The first ('Dockland reserves under threat of closure') recounts the financial difficulties being experienced by the Ecological Parks Trust in maintaining a one-acre wildlife area known as Lavender Pond, that was designed by my company from former dereliction in London's Dockland.
The second, by Nicholas Schoon ('The price of turning mud into gold'), describes the efforts of the Cardiff Bay Development Corporation to turn a 400-acre wildlife haven into an artificial lake, on the assumption that this will trigger much needed economic regeneration of the surrounding heavily polluted and derelict wasteland. The haven, designated a Site of Special Scientific Interest in 1976, forms part of a proposed EC Special Protection Area and is identified as a Ramsar site.

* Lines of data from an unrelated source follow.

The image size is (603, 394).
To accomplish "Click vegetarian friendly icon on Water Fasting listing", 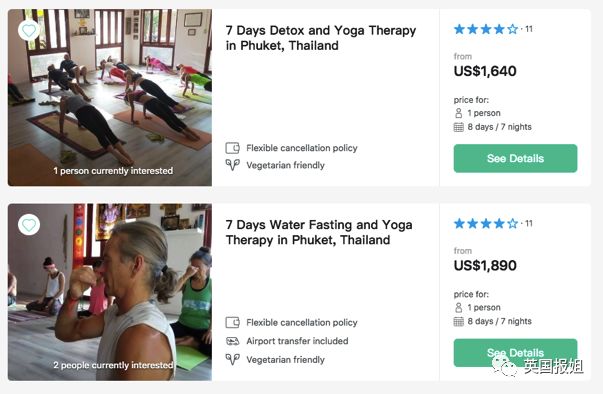I will 232,360.
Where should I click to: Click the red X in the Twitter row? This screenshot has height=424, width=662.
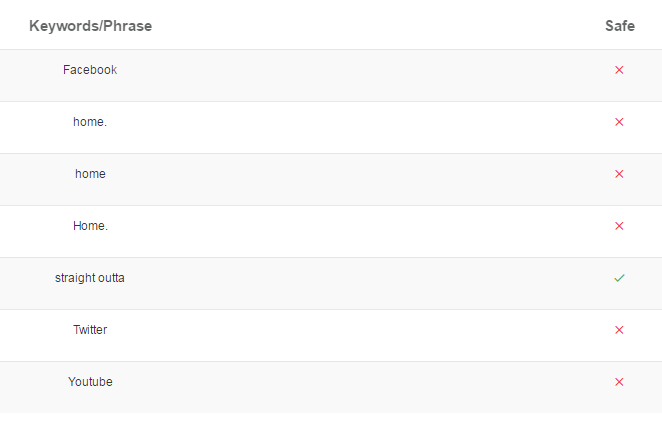coord(619,330)
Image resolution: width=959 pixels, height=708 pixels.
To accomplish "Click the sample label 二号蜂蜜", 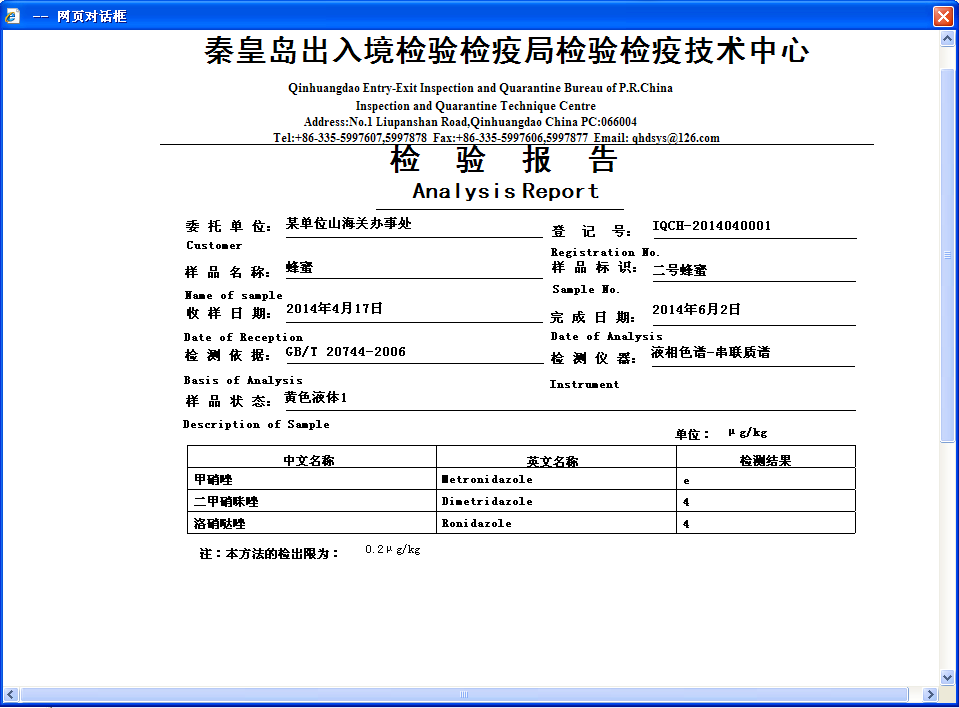I will click(679, 270).
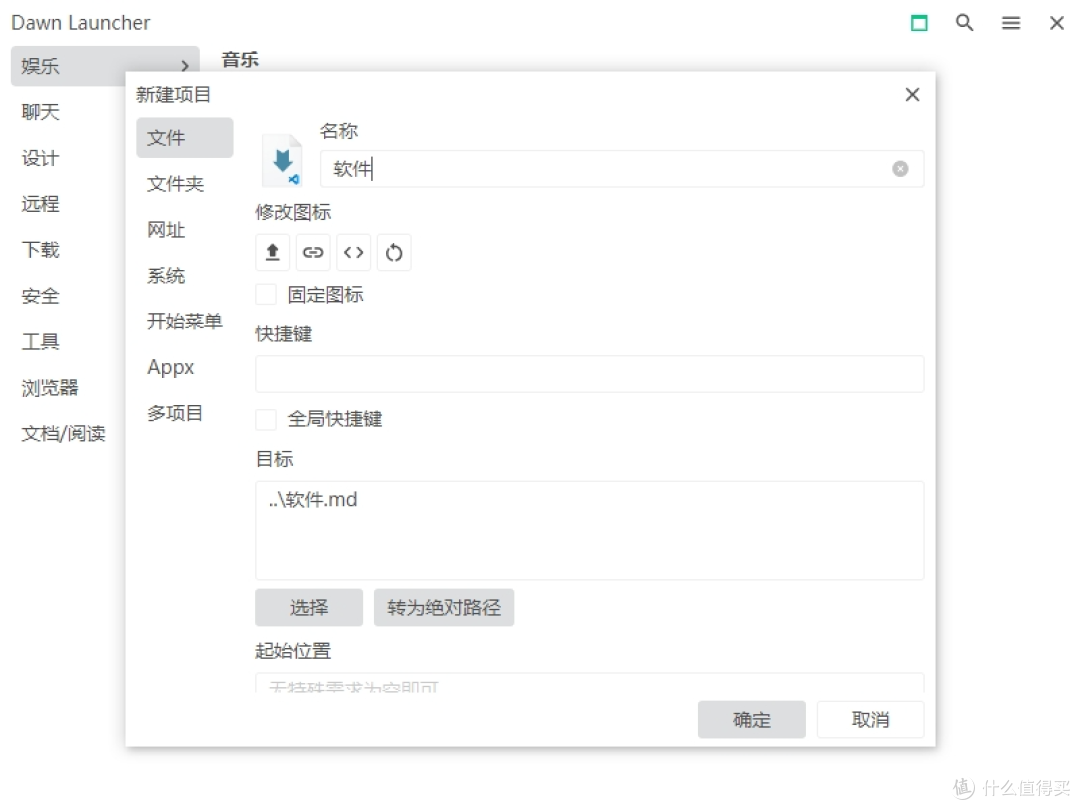
Task: Click the 起始位置 input field
Action: pyautogui.click(x=590, y=684)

What Mr Schoon omits to point out, and which is so poignantly illustrated by the Lavender Pond example, is that such artificially created areas require constant maintenance which, in turn, must be properly funded. In the case of Lavender Pond, this has been provided largely by public agencies, but these funds are now under threat. Although it would be difficult for all concerned if this funding were cut off, it could no doubt be remedied by a combination of local action and private sponsorship.
Cardiff Bay is altogether a different matter. Not only would the pounds 150m barrage across the bay need constant maintenance to protect it against structural failure, but also the elaborate and costly means of ensuring that the impounded waters - fed by two far from clean rivers, the Taff and the Ely, to say nothing of the pollution that will inevitably leach out of the surrounding filled ground - were safe for public use would have to be maintained in perpetuity if it were to stand any chance of fulfilling the development corporation's objectives.
Since such funding can never be guaranteed, as I and others sought to make clear to the Commons select committee considering the private Bill, would it not be more sensible, even at this stage, to take heed of examples such as Lavender Pond, and to redesign the Cardiff Bay scheme on a more sustainable basis?